ASSIGNMENT ▸ Scan the entries below for the string "agent" and copy every line where it turns up.

[Start of Attachment]

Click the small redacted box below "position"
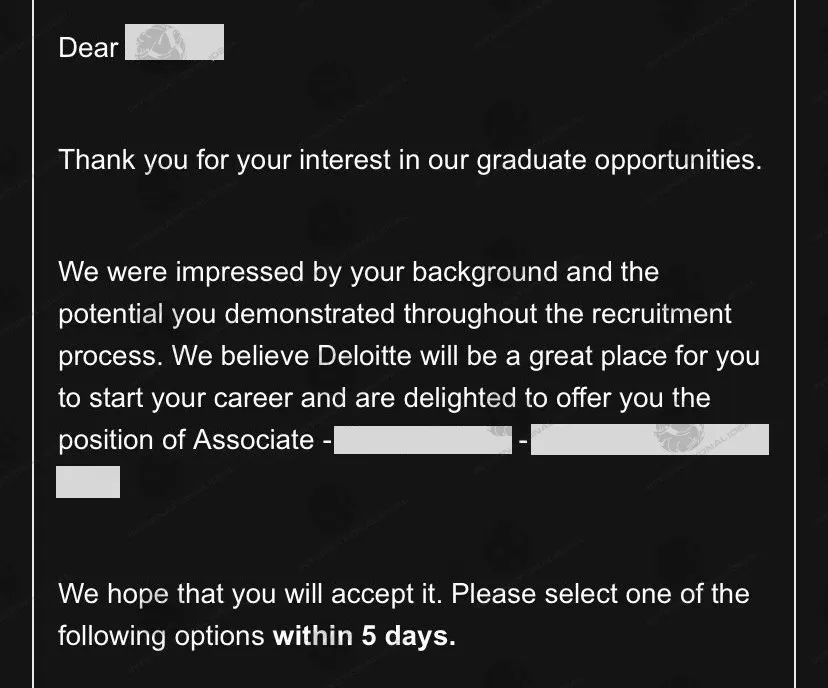This screenshot has width=828, height=688. point(88,482)
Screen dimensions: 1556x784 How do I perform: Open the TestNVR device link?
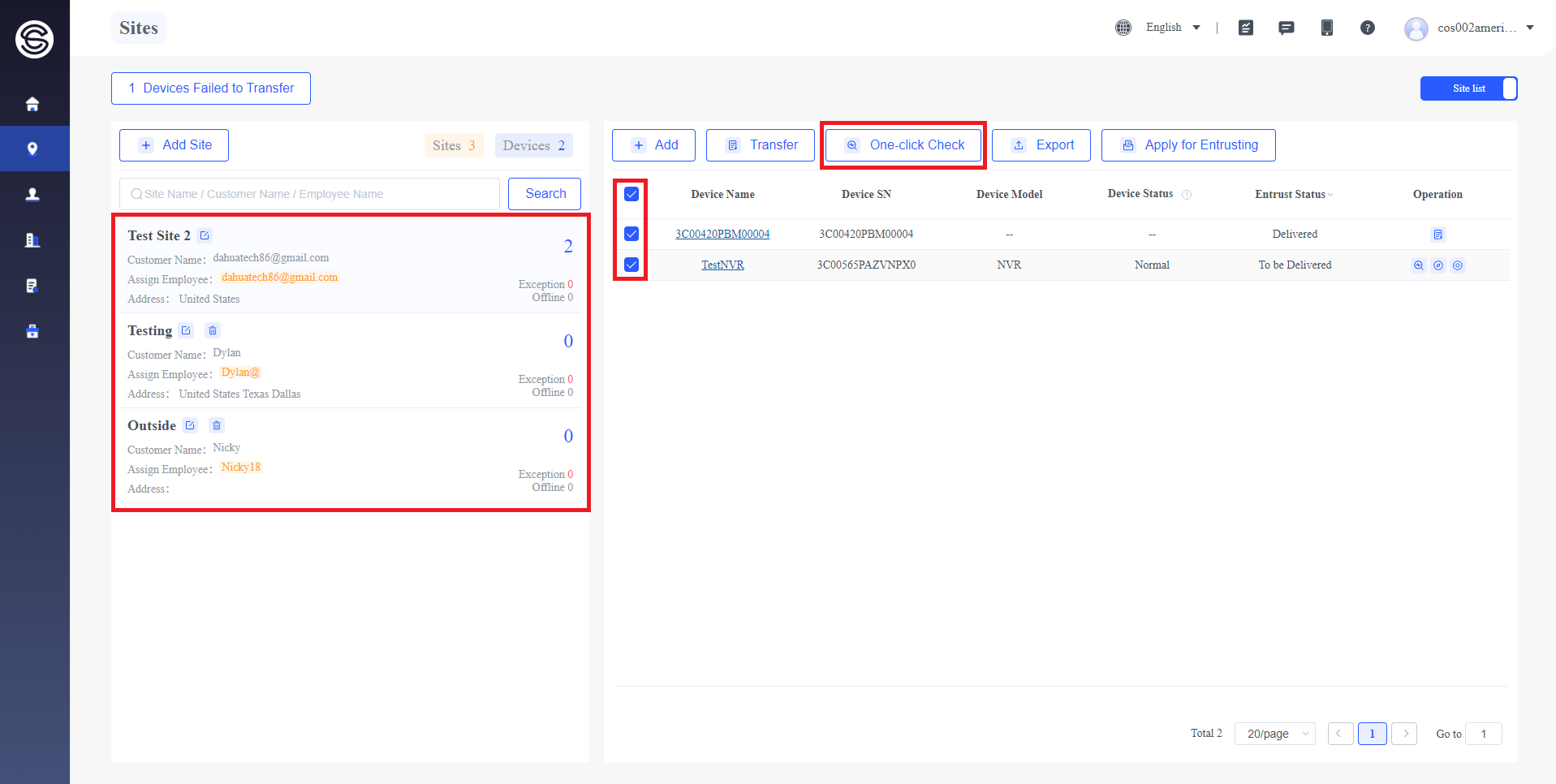pos(722,265)
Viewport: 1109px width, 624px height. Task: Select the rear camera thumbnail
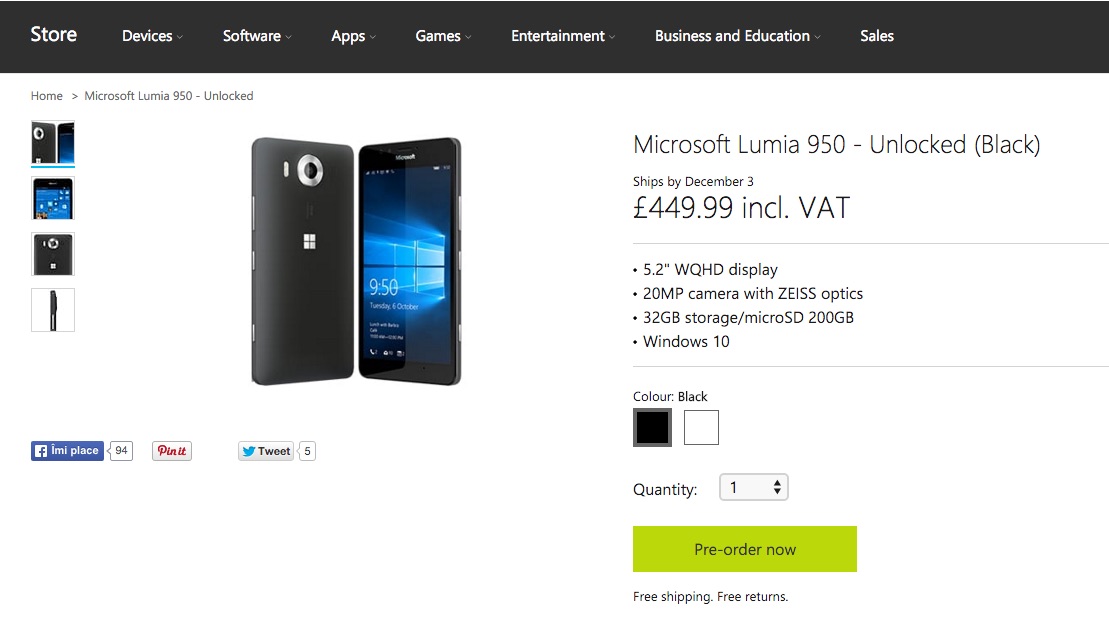click(53, 254)
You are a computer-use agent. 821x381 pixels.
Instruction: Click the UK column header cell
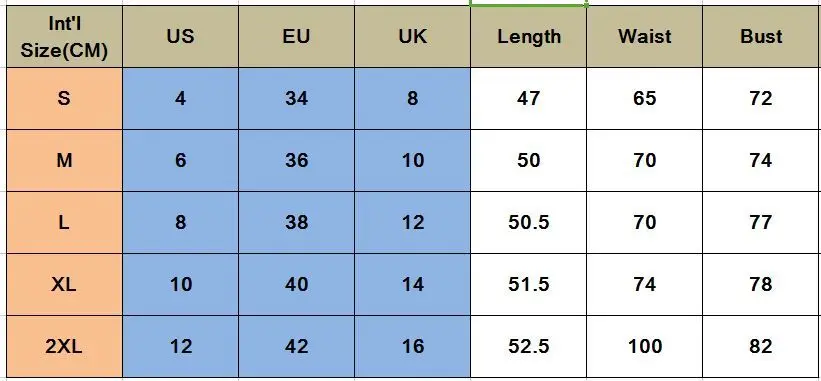tap(413, 37)
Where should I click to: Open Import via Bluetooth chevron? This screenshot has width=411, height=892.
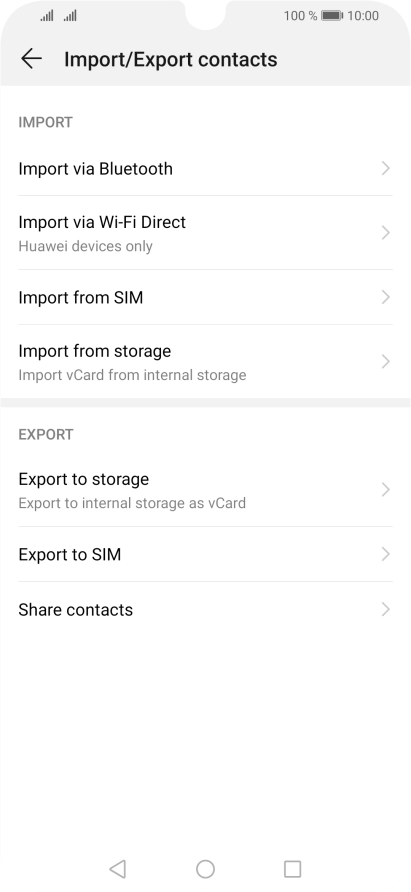click(386, 168)
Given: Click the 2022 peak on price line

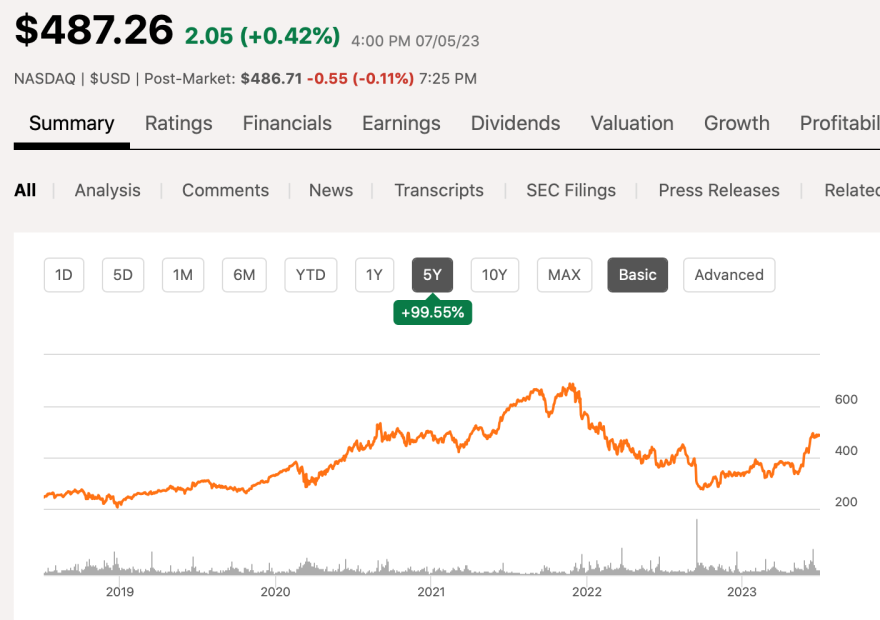Looking at the screenshot, I should [571, 385].
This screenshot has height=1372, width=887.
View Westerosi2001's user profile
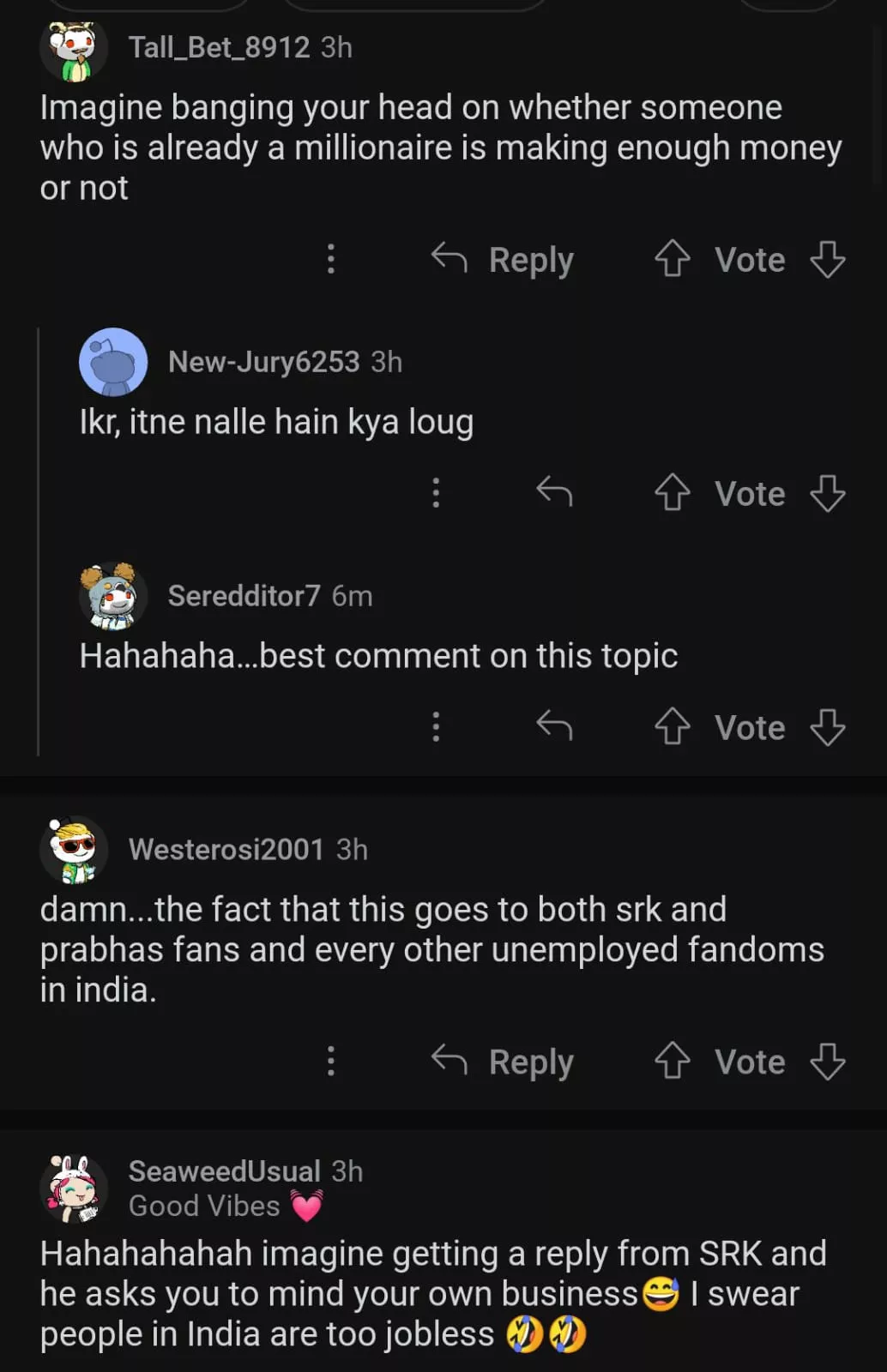coord(226,849)
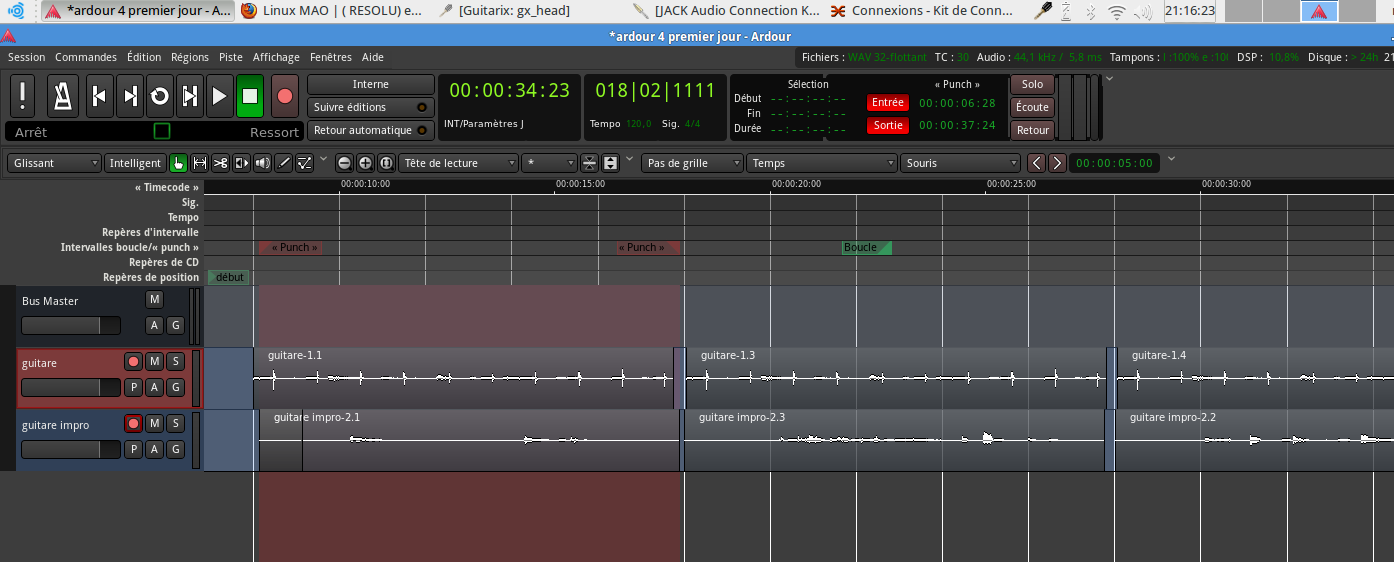Arm record on guitare impro track
Screen dimensions: 1394x562
click(x=133, y=423)
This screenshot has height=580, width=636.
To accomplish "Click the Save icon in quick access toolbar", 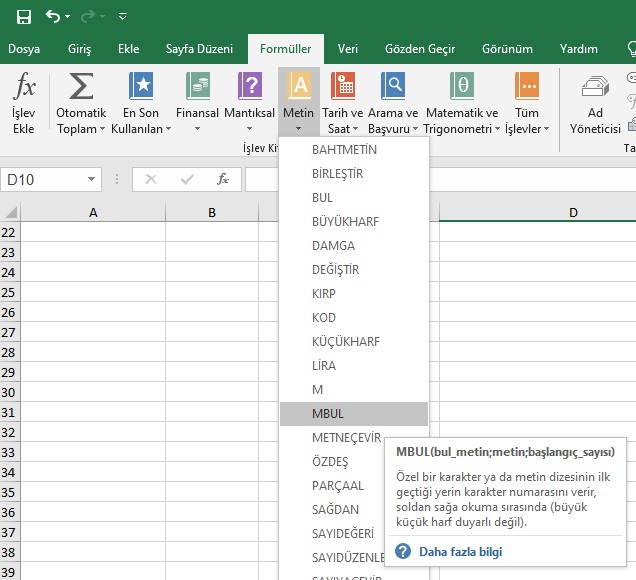I will click(x=24, y=17).
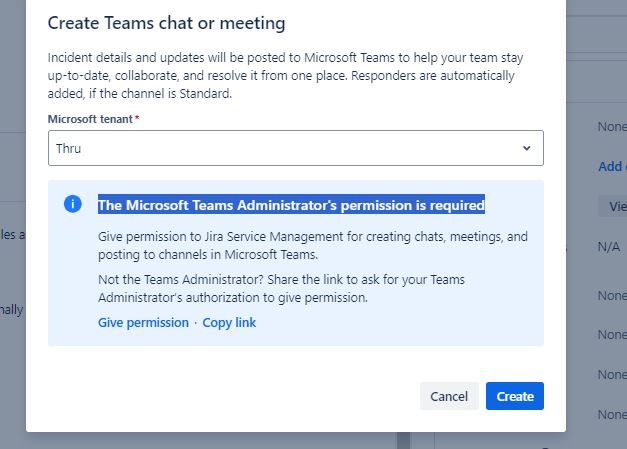Open the Microsoft tenant dropdown
The image size is (627, 449).
tap(296, 148)
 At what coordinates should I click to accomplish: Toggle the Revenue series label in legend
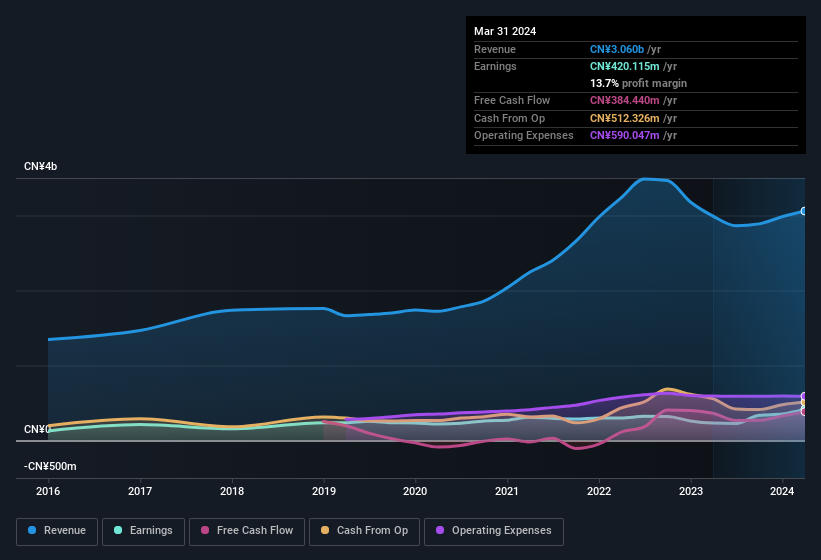click(65, 531)
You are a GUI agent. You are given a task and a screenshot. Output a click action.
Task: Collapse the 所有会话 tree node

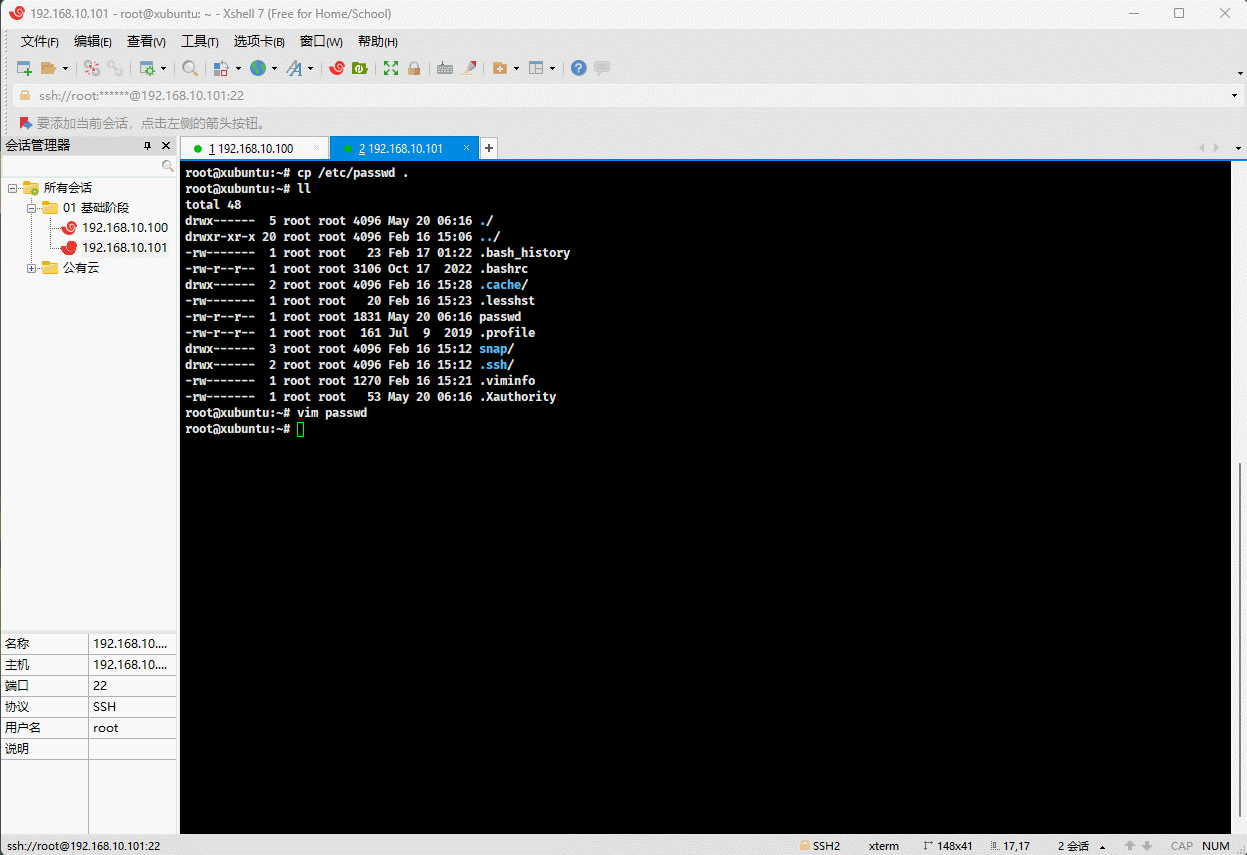13,188
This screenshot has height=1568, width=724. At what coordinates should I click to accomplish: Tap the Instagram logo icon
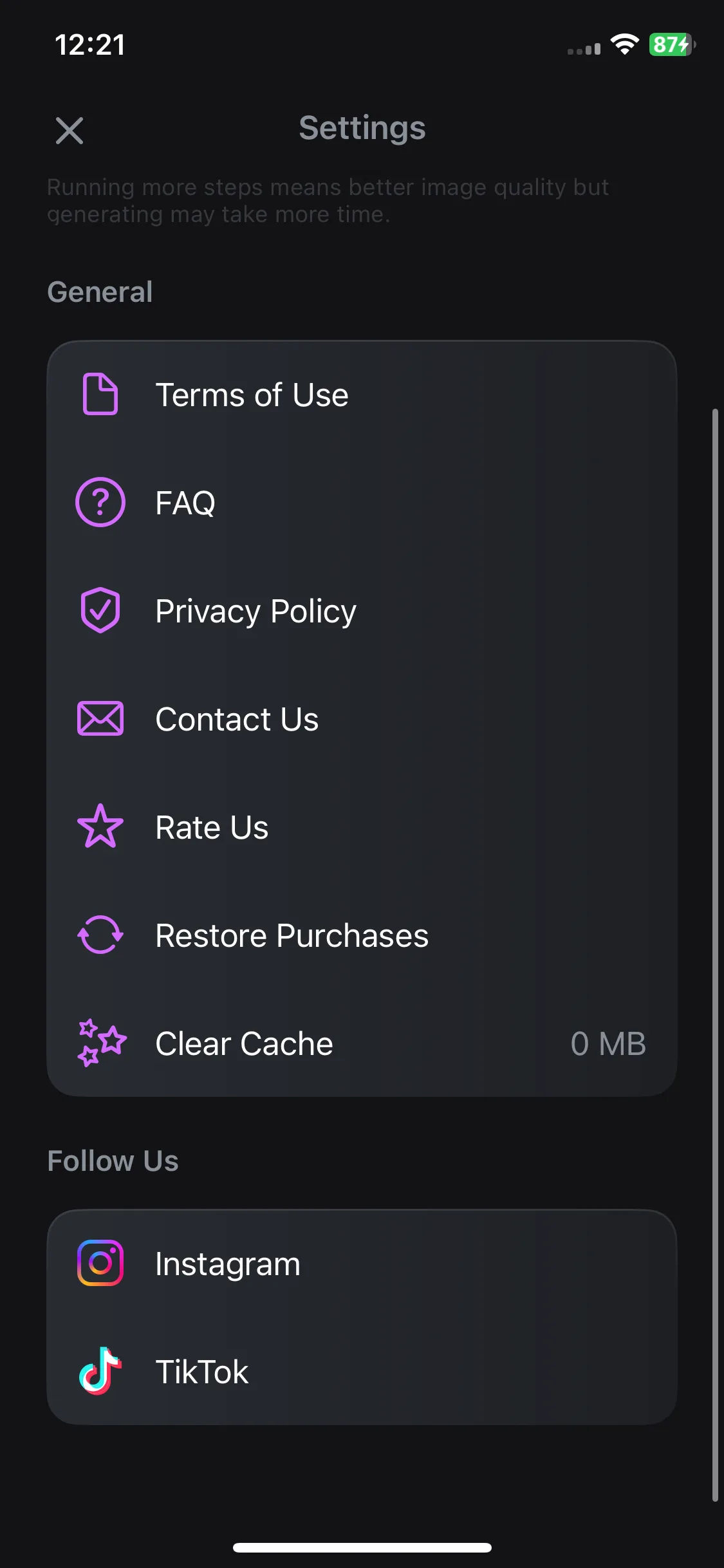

[End of Attachment]

RESULT OF THE EXERCISE ▸
You are a computer-use agent. 821x381 pixels.
You are a GUI agent. You are given a task and a screenshot. Output a click action.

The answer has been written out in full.